In the listing below, how many lines contain the word "agent"? Please respond with the number only.

**SUPPLIED RECORDS**
++++

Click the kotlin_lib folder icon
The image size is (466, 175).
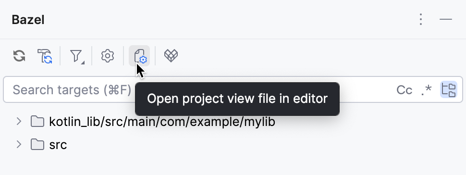[x=37, y=122]
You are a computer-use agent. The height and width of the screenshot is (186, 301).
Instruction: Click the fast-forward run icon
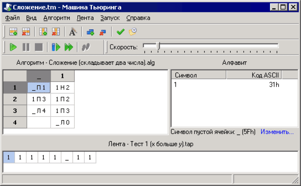pyautogui.click(x=69, y=47)
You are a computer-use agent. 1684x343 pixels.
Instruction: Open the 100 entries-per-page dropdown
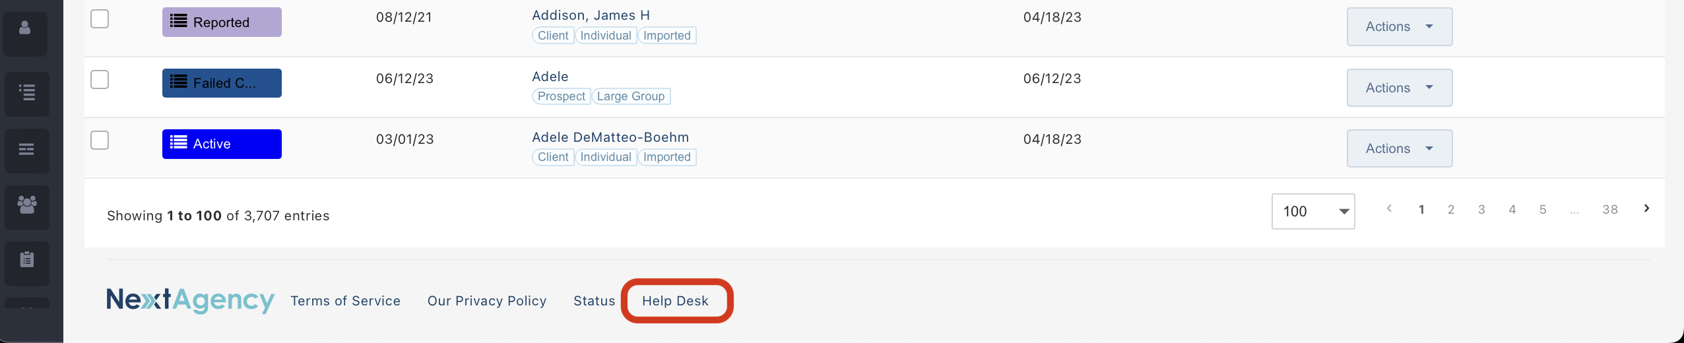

++++

**FINISHED EXERCISE**
2